This project analyzes customer churn in a telecommunications company to identify key drivers of churn, forecast future revenue impact, and develop data-driven retention strategies.
It combines SQL, Python, and Power BI for a full data pipeline — from raw data extraction to advanced analytics and executive-level visualization.
- Understand why customers churn and identify at-risk segments.
- Build predictive and financial models to estimate churn and its revenue impact.
- Develop actionable strategies for retention and revenue optimization.

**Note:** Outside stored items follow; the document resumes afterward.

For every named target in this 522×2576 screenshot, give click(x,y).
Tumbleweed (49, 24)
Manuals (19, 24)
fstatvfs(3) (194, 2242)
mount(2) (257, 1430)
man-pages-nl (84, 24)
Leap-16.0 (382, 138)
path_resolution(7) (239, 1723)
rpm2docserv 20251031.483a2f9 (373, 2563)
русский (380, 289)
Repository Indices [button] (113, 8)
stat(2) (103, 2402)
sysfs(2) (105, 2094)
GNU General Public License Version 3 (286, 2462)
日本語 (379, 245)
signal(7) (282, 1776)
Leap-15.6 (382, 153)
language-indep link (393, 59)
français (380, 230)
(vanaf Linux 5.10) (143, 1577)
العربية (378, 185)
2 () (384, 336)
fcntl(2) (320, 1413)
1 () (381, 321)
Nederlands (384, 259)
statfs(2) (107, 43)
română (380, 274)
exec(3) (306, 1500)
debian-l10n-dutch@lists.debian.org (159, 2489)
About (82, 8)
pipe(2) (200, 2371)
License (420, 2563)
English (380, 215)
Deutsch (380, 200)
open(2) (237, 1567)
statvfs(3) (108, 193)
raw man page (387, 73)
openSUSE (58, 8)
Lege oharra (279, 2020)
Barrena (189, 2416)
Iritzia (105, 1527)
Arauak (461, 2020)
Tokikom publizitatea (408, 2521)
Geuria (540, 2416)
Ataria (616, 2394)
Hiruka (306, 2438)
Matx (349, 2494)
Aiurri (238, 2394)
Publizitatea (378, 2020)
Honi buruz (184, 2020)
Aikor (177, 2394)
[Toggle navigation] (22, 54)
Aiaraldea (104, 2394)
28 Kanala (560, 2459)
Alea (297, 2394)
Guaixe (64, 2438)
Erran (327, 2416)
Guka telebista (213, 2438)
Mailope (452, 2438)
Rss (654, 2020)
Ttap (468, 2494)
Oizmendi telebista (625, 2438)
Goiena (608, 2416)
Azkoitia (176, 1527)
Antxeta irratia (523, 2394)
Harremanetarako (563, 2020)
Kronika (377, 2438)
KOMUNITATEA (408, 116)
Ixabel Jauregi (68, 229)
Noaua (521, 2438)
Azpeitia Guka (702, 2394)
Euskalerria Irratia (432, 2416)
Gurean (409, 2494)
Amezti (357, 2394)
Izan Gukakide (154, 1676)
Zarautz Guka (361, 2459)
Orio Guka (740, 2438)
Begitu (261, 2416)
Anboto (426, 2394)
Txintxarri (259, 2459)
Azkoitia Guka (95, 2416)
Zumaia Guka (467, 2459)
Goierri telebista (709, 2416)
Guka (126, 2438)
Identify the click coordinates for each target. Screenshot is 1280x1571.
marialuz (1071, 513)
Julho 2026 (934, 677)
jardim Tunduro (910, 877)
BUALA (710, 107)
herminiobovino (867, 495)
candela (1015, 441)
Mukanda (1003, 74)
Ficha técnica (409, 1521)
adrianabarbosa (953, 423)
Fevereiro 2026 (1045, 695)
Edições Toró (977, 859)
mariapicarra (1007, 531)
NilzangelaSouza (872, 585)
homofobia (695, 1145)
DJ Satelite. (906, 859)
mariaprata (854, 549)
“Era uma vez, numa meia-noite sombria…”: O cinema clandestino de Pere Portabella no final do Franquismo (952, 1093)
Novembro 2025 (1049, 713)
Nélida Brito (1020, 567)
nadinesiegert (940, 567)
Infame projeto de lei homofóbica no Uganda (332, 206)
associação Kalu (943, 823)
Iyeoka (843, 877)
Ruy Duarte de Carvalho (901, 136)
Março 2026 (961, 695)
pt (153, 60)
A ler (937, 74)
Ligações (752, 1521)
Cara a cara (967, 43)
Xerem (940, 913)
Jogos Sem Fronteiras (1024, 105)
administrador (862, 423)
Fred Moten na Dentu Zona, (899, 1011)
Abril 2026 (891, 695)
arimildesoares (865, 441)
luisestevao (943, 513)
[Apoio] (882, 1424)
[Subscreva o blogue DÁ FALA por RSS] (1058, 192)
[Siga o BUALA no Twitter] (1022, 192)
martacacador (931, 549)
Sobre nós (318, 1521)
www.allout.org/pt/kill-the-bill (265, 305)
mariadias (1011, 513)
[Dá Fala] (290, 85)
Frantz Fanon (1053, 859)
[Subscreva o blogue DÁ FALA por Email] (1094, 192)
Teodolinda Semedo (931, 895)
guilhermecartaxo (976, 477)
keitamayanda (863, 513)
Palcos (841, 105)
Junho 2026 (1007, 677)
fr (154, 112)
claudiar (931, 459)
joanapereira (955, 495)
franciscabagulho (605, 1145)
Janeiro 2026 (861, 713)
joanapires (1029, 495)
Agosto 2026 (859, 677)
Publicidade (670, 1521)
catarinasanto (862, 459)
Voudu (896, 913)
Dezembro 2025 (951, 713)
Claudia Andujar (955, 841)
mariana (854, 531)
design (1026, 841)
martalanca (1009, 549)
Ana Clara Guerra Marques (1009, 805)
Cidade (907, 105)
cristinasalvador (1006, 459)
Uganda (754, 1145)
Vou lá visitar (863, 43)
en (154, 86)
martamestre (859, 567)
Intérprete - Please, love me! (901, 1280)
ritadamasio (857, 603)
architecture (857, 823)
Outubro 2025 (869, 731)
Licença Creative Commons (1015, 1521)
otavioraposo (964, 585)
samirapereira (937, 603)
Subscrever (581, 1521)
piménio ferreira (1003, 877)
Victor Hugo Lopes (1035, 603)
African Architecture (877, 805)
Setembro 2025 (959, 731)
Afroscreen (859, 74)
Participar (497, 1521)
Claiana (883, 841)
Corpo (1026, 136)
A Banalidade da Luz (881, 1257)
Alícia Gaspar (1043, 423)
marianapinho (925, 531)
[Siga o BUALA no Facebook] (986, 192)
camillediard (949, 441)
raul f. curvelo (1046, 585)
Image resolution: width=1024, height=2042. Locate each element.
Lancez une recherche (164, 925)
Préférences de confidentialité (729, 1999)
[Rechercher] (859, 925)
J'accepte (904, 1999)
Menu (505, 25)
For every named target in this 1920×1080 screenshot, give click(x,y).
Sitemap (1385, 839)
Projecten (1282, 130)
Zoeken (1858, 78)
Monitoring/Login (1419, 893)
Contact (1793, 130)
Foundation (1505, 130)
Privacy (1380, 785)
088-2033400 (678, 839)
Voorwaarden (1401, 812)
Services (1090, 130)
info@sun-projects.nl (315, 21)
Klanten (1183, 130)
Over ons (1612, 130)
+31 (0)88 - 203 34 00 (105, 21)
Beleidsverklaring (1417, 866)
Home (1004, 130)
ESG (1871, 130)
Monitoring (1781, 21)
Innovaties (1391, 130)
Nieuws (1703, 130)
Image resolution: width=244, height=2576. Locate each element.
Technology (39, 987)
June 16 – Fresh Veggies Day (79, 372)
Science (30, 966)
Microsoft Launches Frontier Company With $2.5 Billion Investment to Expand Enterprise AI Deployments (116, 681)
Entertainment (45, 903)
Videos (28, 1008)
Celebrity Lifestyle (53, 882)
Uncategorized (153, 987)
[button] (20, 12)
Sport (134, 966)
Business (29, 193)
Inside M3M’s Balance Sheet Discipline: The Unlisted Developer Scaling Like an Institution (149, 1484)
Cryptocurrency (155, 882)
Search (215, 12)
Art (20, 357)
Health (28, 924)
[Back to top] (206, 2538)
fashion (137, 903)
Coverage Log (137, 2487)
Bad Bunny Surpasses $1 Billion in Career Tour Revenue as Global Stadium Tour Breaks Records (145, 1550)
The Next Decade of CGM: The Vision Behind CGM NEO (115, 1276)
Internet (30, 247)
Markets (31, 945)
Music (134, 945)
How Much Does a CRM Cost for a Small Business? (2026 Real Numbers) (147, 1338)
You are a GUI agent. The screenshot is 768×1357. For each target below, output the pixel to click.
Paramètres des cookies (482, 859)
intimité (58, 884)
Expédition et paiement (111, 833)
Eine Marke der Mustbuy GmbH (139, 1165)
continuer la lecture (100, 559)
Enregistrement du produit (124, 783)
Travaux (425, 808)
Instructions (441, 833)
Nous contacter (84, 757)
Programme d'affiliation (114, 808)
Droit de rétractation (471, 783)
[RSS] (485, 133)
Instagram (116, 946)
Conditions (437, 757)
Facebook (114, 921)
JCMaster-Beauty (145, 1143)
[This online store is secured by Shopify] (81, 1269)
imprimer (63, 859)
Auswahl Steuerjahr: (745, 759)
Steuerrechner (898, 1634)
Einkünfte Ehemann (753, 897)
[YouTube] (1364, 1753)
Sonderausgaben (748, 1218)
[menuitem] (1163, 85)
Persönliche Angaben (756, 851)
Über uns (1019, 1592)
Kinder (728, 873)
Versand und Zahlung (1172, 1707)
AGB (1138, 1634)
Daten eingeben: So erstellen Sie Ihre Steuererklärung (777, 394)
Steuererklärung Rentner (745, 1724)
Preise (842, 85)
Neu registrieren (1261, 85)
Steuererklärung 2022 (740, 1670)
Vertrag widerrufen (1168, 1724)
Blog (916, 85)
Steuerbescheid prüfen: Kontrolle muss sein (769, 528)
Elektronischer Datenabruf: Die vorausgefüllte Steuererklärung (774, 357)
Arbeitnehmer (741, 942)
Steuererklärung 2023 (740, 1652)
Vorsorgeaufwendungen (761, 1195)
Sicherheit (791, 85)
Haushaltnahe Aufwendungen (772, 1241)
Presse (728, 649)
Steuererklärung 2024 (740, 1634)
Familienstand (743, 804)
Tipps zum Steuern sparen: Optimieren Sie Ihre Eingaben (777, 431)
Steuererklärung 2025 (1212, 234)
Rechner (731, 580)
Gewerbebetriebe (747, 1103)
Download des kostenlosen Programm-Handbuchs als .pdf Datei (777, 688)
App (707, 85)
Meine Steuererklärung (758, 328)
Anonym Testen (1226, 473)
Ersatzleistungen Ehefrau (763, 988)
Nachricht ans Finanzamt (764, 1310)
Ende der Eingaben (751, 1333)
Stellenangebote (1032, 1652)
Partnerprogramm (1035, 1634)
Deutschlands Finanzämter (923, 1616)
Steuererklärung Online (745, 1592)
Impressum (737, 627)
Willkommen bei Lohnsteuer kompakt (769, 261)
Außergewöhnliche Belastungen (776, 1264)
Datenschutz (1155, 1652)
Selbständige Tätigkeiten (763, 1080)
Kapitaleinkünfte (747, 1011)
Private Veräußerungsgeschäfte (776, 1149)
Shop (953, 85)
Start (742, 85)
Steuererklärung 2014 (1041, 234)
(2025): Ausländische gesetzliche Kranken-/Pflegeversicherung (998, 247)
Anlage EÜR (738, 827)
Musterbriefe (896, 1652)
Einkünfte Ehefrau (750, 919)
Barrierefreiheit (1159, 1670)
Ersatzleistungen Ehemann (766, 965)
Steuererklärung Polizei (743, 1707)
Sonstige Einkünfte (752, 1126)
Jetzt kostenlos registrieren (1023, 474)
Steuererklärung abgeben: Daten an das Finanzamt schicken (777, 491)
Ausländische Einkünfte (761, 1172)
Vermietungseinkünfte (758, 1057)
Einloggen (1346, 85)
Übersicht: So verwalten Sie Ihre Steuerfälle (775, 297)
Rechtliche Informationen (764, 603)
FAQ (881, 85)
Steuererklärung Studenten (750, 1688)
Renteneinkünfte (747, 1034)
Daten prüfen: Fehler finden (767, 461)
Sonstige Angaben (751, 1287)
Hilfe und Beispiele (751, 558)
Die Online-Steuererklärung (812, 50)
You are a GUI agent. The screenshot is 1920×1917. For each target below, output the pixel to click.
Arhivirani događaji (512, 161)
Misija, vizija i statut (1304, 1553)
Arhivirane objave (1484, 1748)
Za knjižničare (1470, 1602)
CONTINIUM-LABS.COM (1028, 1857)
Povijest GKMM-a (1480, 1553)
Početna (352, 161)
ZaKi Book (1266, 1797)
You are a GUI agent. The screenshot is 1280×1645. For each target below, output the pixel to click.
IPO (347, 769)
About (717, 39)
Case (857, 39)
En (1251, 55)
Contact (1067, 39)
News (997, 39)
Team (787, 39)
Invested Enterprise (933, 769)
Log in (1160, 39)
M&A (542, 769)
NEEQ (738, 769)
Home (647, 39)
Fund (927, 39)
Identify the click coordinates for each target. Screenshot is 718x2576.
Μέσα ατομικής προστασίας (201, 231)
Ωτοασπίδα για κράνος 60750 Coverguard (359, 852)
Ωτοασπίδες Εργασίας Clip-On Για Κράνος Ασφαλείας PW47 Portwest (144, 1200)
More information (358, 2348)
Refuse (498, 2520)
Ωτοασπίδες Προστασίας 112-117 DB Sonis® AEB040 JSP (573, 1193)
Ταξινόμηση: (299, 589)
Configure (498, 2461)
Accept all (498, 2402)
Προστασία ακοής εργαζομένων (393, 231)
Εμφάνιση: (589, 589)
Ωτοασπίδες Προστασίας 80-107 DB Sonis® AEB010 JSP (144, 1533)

- Present insights in an interactive Power BI dashboard for business leaders.
| Tool | Purpose |
|---|---|
| Python (Pandas, NumPy, Scikit-Learn) | Data cleaning, feature engineering, churn modeling |
| SQL (PostgreSQL / MySQL) | Data extraction, aggregation, and KPI computation |
| Power BI | Executive dashboards, churn prediction visualization, forecasting |
| Excel | Exploratory data review and validation |
| GitHub | Project versioning and portfolio publication |
Raw Telco Data → SQL Cleaning → Python Modeling → Power BI Visualization → Strategic Insights
-
Data Cleaning & Transformation
- Removed duplicates and nulls from
TotalCharges. - Standardized categorical fields and encoded binary attributes.
- Calculated new metrics such as
AvgMonthlyRevenue,CLV, andChurnRate.
- Removed duplicates and nulls from
-
SQL Analysis
- Aggregated churn by contract, payment method, and tenure.
- Segmented customers by revenue and churn behavior.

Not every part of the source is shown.